> [Records from a pointing dataset]
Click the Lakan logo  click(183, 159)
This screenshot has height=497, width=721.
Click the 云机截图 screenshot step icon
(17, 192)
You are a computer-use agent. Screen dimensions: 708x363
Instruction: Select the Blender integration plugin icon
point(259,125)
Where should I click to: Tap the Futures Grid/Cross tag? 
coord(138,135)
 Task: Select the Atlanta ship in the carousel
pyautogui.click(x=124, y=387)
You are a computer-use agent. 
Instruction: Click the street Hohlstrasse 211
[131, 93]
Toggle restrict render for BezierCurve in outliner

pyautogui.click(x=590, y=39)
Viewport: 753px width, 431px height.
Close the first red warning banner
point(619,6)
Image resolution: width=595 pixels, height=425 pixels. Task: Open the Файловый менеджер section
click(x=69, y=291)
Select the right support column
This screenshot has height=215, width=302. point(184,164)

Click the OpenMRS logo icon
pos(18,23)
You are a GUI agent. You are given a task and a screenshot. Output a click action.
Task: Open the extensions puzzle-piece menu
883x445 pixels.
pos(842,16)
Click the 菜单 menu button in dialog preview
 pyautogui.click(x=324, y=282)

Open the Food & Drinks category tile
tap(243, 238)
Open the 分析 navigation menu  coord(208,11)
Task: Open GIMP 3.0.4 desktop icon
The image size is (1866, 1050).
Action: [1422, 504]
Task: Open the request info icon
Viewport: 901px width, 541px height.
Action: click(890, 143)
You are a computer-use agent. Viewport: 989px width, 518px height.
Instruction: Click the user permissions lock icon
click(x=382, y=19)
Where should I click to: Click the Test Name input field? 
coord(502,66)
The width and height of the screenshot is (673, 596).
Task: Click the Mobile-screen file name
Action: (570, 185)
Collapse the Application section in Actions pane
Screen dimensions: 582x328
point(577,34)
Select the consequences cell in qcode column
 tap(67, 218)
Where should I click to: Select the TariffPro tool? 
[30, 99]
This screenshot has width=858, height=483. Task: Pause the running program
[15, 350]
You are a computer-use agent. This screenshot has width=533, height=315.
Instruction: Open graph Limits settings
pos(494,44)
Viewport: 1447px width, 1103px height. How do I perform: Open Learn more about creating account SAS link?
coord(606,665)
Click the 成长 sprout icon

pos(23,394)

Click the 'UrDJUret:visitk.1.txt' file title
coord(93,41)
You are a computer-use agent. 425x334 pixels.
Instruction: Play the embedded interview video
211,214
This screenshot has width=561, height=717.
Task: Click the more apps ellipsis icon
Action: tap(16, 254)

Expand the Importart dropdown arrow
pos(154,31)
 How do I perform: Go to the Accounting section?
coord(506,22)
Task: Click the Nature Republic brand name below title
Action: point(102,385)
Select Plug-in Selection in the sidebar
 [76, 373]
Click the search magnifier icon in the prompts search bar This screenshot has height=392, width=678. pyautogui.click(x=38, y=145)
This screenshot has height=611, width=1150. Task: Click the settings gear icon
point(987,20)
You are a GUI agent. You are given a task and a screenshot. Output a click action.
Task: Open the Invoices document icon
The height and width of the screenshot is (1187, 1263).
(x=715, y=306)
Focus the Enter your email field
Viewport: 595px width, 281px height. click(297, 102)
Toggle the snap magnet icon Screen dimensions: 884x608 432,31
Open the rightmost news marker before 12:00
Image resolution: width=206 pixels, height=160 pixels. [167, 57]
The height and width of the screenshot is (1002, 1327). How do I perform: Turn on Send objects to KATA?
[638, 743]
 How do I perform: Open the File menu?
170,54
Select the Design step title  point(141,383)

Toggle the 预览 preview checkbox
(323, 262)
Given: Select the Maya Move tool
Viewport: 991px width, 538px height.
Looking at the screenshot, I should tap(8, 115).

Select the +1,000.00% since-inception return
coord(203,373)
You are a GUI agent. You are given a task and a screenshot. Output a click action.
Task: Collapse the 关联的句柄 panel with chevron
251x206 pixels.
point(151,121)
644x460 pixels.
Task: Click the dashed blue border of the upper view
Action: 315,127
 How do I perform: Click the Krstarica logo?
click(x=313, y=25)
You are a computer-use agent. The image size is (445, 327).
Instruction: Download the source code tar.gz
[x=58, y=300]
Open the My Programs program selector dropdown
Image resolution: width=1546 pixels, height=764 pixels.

> [PROBLEM TO WORK ON]
Change "Expand" to "Open" in the lines from the one containing "Where should I click to: Select" through the one containing "point(987,20)", inclusive, and give those lines again with everything else unchanged.

> [SOLUTION TO THE PROBLEM]
Where should I click to: Select the TariffPro tool? 
[30, 99]
This screenshot has width=858, height=483. Task: Pause the running program
[15, 350]
You are a computer-use agent. This screenshot has width=533, height=315.
Instruction: Open graph Limits settings
pos(494,44)
Viewport: 1447px width, 1103px height. How do I perform: Open Learn more about creating account SAS link?
coord(606,665)
Click the 成长 sprout icon

pos(23,394)

Click the 'UrDJUret:visitk.1.txt' file title
coord(93,41)
You are a computer-use agent. 425x334 pixels.
Instruction: Play the embedded interview video
211,214
This screenshot has width=561, height=717.
Task: Click the more apps ellipsis icon
Action: tap(16, 254)

Open the Importart dropdown arrow
pos(154,31)
 How do I perform: Go to the Accounting section?
coord(506,22)
Task: Click the Nature Republic brand name below title
Action: point(102,385)
Select Plug-in Selection in the sidebar
 [76, 373]
Click the search magnifier icon in the prompts search bar This screenshot has height=392, width=678. pyautogui.click(x=38, y=145)
This screenshot has height=611, width=1150. Task: Click the settings gear icon
point(987,20)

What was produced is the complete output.